*What is asked:* Express every nonblank line of the listing below as a row in a Markdown table with the columns Row and Line, numbering the rows in order.

*Record list:*

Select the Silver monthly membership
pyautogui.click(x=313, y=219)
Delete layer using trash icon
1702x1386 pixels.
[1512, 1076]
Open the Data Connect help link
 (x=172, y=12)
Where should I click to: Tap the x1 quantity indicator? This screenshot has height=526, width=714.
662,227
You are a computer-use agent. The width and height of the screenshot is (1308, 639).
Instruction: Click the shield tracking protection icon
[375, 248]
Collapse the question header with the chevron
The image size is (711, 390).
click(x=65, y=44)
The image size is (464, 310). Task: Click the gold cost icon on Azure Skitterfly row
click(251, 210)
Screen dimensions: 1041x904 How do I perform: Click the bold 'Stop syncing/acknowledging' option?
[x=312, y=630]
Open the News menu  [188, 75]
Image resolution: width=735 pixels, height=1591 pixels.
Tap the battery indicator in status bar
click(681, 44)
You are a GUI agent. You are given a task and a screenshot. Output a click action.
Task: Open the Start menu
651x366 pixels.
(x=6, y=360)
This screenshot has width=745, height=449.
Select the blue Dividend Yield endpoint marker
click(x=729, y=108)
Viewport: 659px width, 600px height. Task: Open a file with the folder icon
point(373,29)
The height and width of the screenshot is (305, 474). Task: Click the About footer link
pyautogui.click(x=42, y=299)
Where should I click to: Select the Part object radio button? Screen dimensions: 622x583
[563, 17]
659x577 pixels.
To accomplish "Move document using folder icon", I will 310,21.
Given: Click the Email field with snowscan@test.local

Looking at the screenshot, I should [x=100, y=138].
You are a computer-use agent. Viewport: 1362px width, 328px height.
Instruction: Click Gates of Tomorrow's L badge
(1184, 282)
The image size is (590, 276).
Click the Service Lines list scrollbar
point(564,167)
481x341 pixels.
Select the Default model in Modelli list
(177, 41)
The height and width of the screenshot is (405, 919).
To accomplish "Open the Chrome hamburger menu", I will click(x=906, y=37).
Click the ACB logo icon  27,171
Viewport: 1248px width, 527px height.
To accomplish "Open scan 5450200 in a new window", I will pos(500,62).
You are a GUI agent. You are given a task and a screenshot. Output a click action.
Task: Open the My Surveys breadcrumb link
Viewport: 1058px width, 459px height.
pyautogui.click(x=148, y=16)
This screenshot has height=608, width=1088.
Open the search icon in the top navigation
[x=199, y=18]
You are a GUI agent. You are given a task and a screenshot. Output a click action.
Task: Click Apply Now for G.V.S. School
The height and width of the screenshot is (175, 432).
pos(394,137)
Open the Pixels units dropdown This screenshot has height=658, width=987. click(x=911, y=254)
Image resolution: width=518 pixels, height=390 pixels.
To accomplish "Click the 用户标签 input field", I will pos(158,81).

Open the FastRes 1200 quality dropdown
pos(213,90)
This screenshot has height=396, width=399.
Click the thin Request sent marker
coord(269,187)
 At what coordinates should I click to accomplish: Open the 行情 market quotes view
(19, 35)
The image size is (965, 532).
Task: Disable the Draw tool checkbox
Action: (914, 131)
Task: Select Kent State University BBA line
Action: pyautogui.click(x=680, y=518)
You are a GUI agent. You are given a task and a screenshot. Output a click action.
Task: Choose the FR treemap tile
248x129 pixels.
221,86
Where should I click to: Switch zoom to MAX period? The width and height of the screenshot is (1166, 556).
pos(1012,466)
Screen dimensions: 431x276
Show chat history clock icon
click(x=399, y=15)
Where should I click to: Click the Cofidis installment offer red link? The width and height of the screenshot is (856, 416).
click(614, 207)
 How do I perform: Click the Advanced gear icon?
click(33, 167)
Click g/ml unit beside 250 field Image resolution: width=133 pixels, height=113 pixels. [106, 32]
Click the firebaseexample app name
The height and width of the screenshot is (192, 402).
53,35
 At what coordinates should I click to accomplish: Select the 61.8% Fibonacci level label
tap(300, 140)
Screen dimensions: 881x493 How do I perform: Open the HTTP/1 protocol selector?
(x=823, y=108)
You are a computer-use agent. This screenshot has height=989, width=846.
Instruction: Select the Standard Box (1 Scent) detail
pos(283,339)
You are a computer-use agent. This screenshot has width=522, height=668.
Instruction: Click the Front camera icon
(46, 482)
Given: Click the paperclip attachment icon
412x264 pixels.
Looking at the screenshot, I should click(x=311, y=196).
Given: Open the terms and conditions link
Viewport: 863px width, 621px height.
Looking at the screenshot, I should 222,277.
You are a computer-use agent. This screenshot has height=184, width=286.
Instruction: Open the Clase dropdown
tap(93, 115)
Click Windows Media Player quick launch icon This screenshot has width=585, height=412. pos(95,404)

*Result of this task:*
| Row | Line |
|---|---|
| 1 | Select the Silver monthly membership |
| 2 | pyautogui.click(x=313, y=219) |
| 3 | Delete layer using trash icon |
| 4 | 1702x1386 pixels. |
| 5 | [1512, 1076] |
| 6 | Open the Data Connect help link |
| 7 |  (x=172, y=12) |
| 8 | Where should I click to: Tap the x1 quantity indicator? This screenshot has height=526, width=714. |
| 9 | 662,227 |
| 10 | You are a computer-use agent. The width and height of the screenshot is (1308, 639). |
| 11 | Instruction: Click the shield tracking protection icon |
| 12 | [375, 248] |
| 13 | Collapse the question header with the chevron |
| 14 | The image size is (711, 390). |
| 15 | click(x=65, y=44) |
| 16 | The image size is (464, 310). Task: Click the gold cost icon on Azure Skitterfly row |
| 17 | click(251, 210) |
| 18 | Screen dimensions: 1041x904 How do I perform: Click the bold 'Stop syncing/acknowledging' option? |
| 19 | [x=312, y=630] |
| 20 | Open the News menu  [188, 75] |
| 21 | Image resolution: width=735 pixels, height=1591 pixels. |
| 22 | Tap the battery indicator in status bar |
| 23 | click(681, 44) |
| 24 | You are a GUI agent. You are given a task and a screenshot. Output a click action. |
| 25 | Task: Open the Start menu |
| 26 | 651x366 pixels. |
| 27 | (x=6, y=360) |
| 28 | This screenshot has width=745, height=449. |
| 29 | Select the blue Dividend Yield endpoint marker |
| 30 | click(x=729, y=108) |
| 31 | Viewport: 659px width, 600px height. Task: Open a file with the folder icon |
| 32 | point(373,29) |
| 33 | The height and width of the screenshot is (305, 474). Task: Click the About footer link |
| 34 | pyautogui.click(x=42, y=299) |
| 35 | Where should I click to: Select the Part object radio button? Screen dimensions: 622x583 |
| 36 | [563, 17] |
| 37 | 659x577 pixels. |
| 38 | To accomplish "Move document using folder icon", I will 310,21. |
| 39 | Given: Click the Email field with snowscan@test.local |
| 40 | Looking at the screenshot, I should [x=100, y=138]. |
| 41 | You are a computer-use agent. Viewport: 1362px width, 328px height. |
| 42 | Instruction: Click Gates of Tomorrow's L badge |
| 43 | (1184, 282) |
| 44 | The image size is (590, 276). |
| 45 | Click the Service Lines list scrollbar |
| 46 | point(564,167) |
| 47 | 481x341 pixels. |
| 48 | Select the Default model in Modelli list |
| 49 | (177, 41) |
| 50 | The height and width of the screenshot is (405, 919). |
| 51 | To accomplish "Open the Chrome hamburger menu", I will click(x=906, y=37). |
| 52 | Click the ACB logo icon  27,171 |
| 53 | Viewport: 1248px width, 527px height. |
| 54 | To accomplish "Open scan 5450200 in a new window", I will pos(500,62). |
| 55 | You are a GUI agent. You are given a task and a screenshot. Output a click action. |
| 56 | Task: Open the My Surveys breadcrumb link |
| 57 | Viewport: 1058px width, 459px height. |
| 58 | pyautogui.click(x=148, y=16) |
| 59 | This screenshot has height=608, width=1088. |
| 60 | Open the search icon in the top navigation |
| 61 | [x=199, y=18] |
| 62 | You are a GUI agent. You are given a task and a screenshot. Output a click action. |
| 63 | Task: Click Apply Now for G.V.S. School |
| 64 | The height and width of the screenshot is (175, 432). |
| 65 | pos(394,137) |
| 66 | Open the Pixels units dropdown This screenshot has height=658, width=987. click(x=911, y=254) |
| 67 | Image resolution: width=518 pixels, height=390 pixels. |
| 68 | To accomplish "Click the 用户标签 input field", I will pos(158,81). |
| 69 | Open the FastRes 1200 quality dropdown |
| 70 | pos(213,90) |
| 71 | This screenshot has height=396, width=399. |
| 72 | Click the thin Request sent marker |
| 73 | coord(269,187) |
| 74 |  At what coordinates should I click to accomplish: Open the 行情 market quotes view |
| 75 | (19, 35) |
| 76 | The image size is (965, 532). |
| 77 | Task: Disable the Draw tool checkbox |
| 78 | Action: (914, 131) |
| 79 | Task: Select Kent State University BBA line |
| 80 | Action: pyautogui.click(x=680, y=518) |
| 81 | You are a GUI agent. You are given a task and a screenshot. Output a click action. |
| 82 | Task: Choose the FR treemap tile |
| 83 | 248x129 pixels. |
| 84 | 221,86 |
| 85 | Where should I click to: Switch zoom to MAX period? The width and height of the screenshot is (1166, 556). |
| 86 | pos(1012,466) |
| 87 | Screen dimensions: 431x276 |
| 88 | Show chat history clock icon |
| 89 | click(x=399, y=15) |
| 90 | Where should I click to: Click the Cofidis installment offer red link? The width and height of the screenshot is (856, 416). |
| 91 | click(614, 207) |
| 92 |  How do I perform: Click the Advanced gear icon? |
| 93 | click(33, 167) |
| 94 | Click g/ml unit beside 250 field Image resolution: width=133 pixels, height=113 pixels. [106, 32] |
| 95 | Click the firebaseexample app name |
| 96 | The height and width of the screenshot is (192, 402). |
| 97 | 53,35 |
| 98 |  At what coordinates should I click to accomplish: Select the 61.8% Fibonacci level label |
| 99 | tap(300, 140) |
| 100 | Screen dimensions: 881x493 How do I perform: Open the HTTP/1 protocol selector? |
| 101 | (x=823, y=108) |
| 102 | You are a computer-use agent. This screenshot has height=989, width=846. |
| 103 | Instruction: Select the Standard Box (1 Scent) detail |
| 104 | pos(283,339) |
| 105 | You are a computer-use agent. This screenshot has width=522, height=668. |
| 106 | Instruction: Click the Front camera icon |
| 107 | (46, 482) |
| 108 | Given: Click the paperclip attachment icon |
| 109 | 412x264 pixels. |
| 110 | Looking at the screenshot, I should click(x=311, y=196). |
| 111 | Given: Open the terms and conditions link |
| 112 | Viewport: 863px width, 621px height. |
| 113 | Looking at the screenshot, I should 222,277. |
| 114 | You are a computer-use agent. This screenshot has height=184, width=286. |
| 115 | Instruction: Open the Clase dropdown |
| 116 | tap(93, 115) |
| 117 | Click Windows Media Player quick launch icon This screenshot has width=585, height=412. pos(95,404) |